中村敏雄「〈ライン〉の周辺」@『メンバーチェンジの思想』111~112頁
 えーーーーーーーーーーッ!? ……と、まず、一読してこのフーリガン理解には驚愕し、そして、しばし唖然とした(何だか今福龍太が書きそうな内容だなぁ~とも思ったが)。

 「……と見ることもできなくはない」とか、「……であったかもしれないと見ることもできる」とか、あくまで断定を避けた遠回しな表現ではある。

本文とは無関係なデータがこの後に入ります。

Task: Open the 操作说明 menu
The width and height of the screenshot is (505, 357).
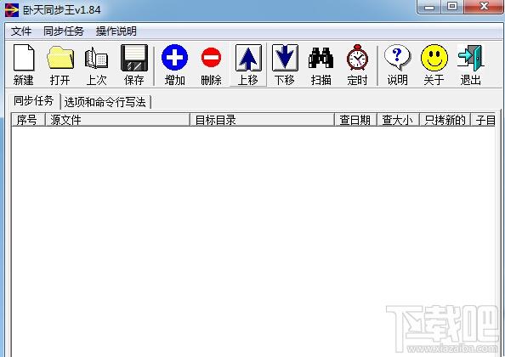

 ……だが、中村敏雄は、近代以前の古いフットボール(マス・フットボール)の競技者と観客の境界さの曖昧さ、観客の競技への参加の自由……を理由に、その歴史や伝統を引きずっているものとして、ある意味でフーリガンを称揚している。

 しかし、このフーリガンへのロマンチックな思い入れは、2024年時点の常識では、これは十分に「不謹慎」なものである。

 サッカーの本場であるヨーロッパは、中村敏雄のフーリガン観を受け入れないだろう。

 フーリガンの実態を、また「ヘイゼルの悲劇」の実態を知れば知るほど、それは「人間(人間性)への復帰」ではなく「人間(人間性)の否定」でしかないからだ。

 観客の競技への参加の自由……というけれども、フーリガンの中には暴れることそれ自体が目的であって、試合の観戦はどうでもいいという層すら存在する。

 こうした連中はサッカーファンではない。フーリガンはサッカー文化の一部(の継承)ではなく、サッカー文化から完全に逸脱してしまっているのである。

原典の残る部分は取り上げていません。